What is Pulmonary Arterial Hypertension
Pulmonary Arterial Hypertension
Pulmonary arterial hypertension (PAH) is a rare, chronic and progressive heart and lung disease. In PAH, the pulmonary arteries thicken and constrict, making blood transfer between the heart and lungs difficult. PAH results in elevated blood pressure in the arteries in the lungs and right side of the heart.
As pressure in the pulmonary arteries increase, the right side of the heart is forced to work at unsustainable levels to move blood through the lungs. PAH leads to right sided heart enlargement and failure and may cause premature death.

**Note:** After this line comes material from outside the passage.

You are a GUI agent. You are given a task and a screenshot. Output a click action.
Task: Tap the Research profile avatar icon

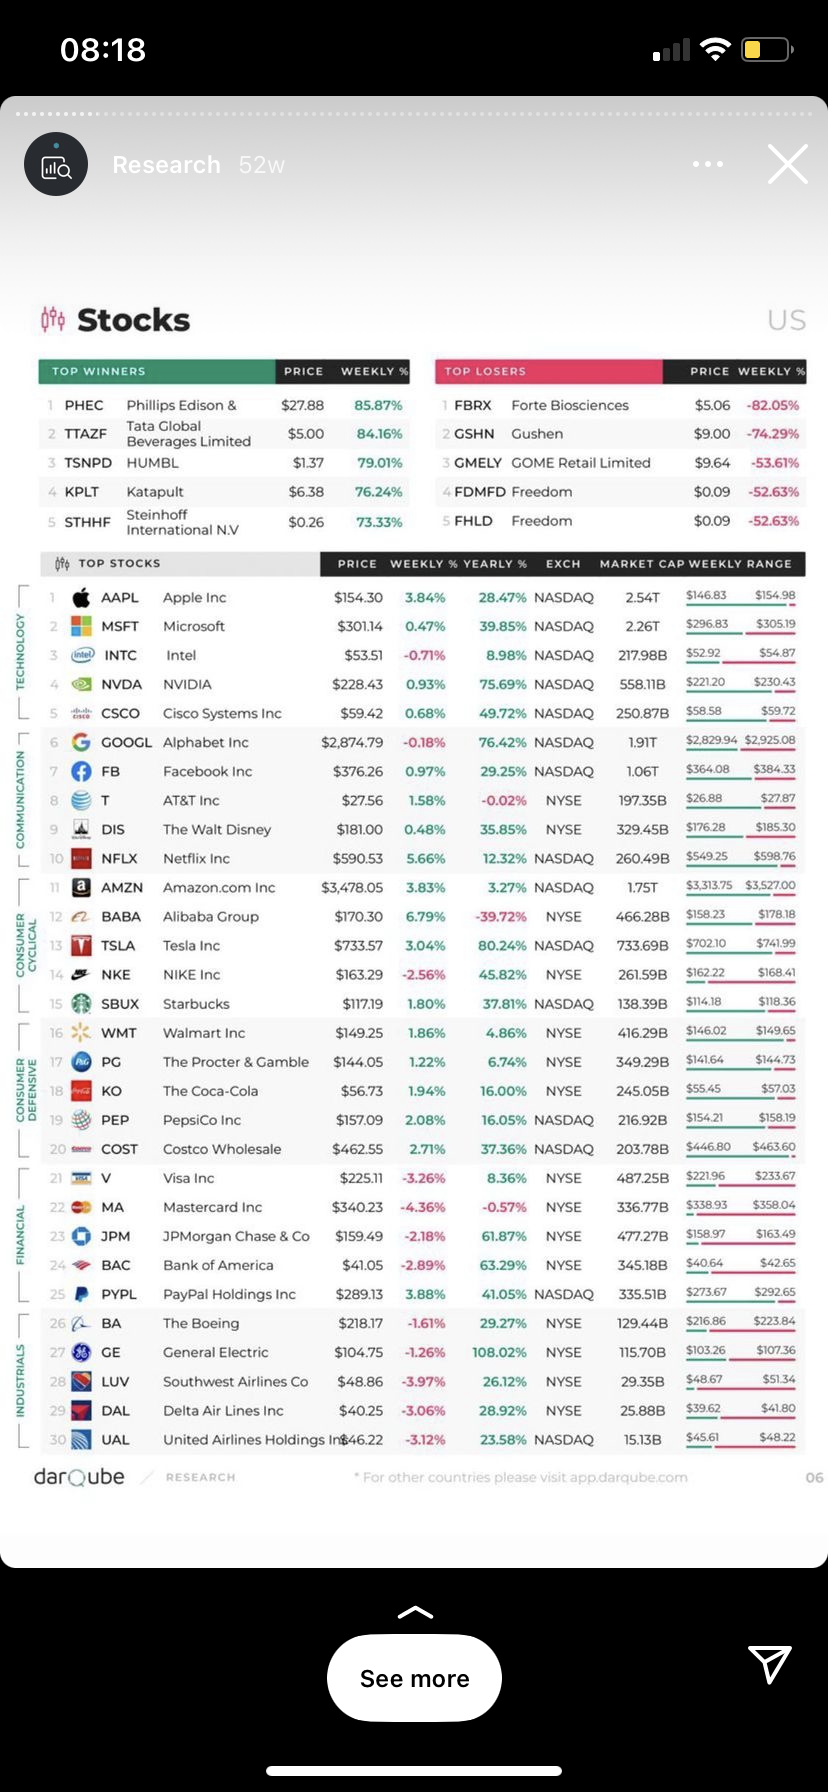tap(56, 165)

The cause of PAH is unknown. It is a serious illness which presently affects over 30,000,000 people worldwide. There is no present cure for PAH. The disease does not discriminate between age, gender or race.

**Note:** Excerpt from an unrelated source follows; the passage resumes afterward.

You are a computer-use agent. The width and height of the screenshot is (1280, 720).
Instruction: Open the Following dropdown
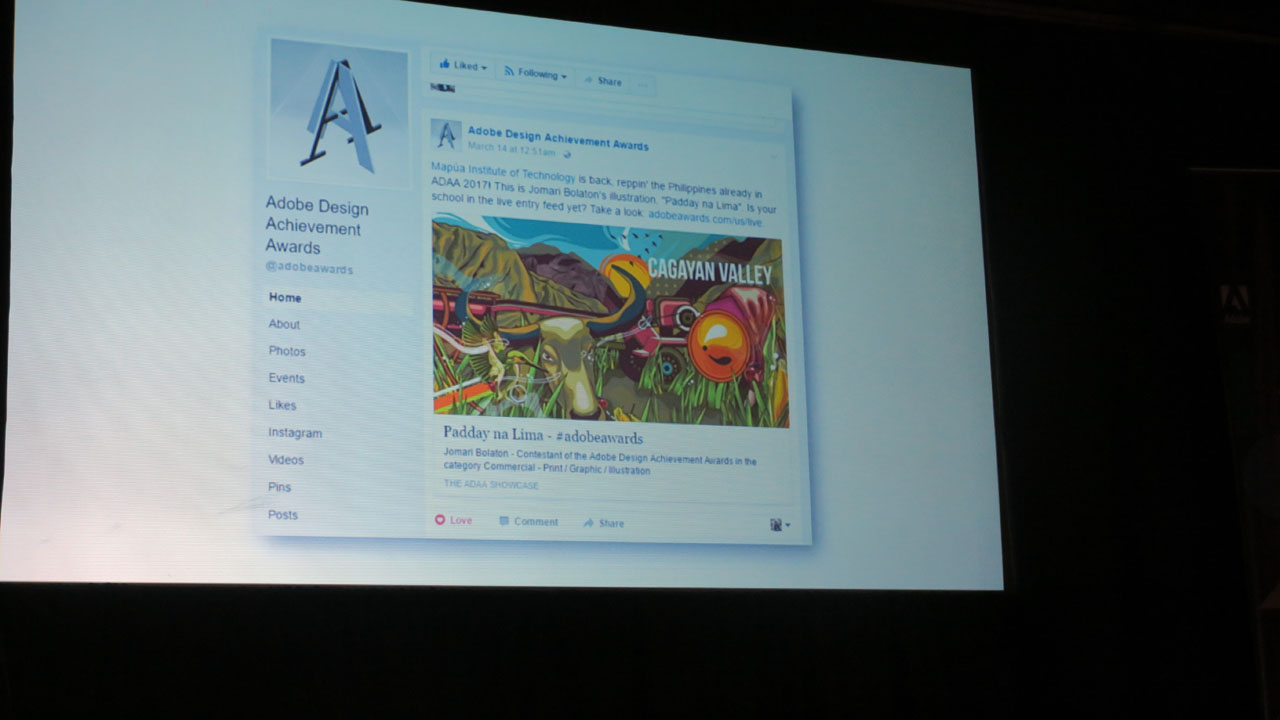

The World Health Organization (WHO) has classified pulmonary hypertension into five groups. PAH represents Group 1. There are four functional classes within WHO Group 1 pulmonary hypertension, each class representing the present functional stage and advancement of the disease within a PAH patient:
- WHO Class I – Patients with pulmonary hypertension but without resulting limitation of physical activity. Ordinary physical activity does not cause undue dyspnea (shortness of breath) or fatigue, chest pain or near syncope (loss of consciousness).

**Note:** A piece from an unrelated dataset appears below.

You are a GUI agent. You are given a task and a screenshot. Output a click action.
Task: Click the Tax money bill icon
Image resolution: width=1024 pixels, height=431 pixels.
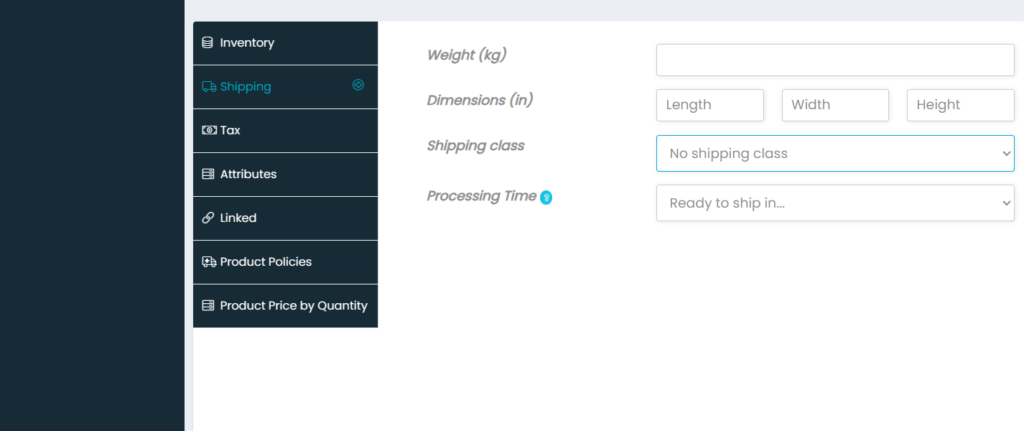[x=208, y=130]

- WHO Class II - Patients with pulmonary hypertension resulting in slight limitation of physical activity. They are comfortable at rest. Ordinary physical activity causes undue dyspnea or fatigue, chest pain, or near syncope.
- WHO Class III - Patients with pulmonary hypertension resulting in marked limitation of physical activity. They are comfortable at rest. Less than ordinary activity causes undue dyspnea or fatigue, chest pain, or near syncope.
- WHO Class IV - Patients with pulmonary hypertension with inability to carry out any physical activity without symptoms. These patients manifest signs of right-heart failure. Dyspnea and/or fatigue may be present at rest. Discomfort is increased by any physical activity.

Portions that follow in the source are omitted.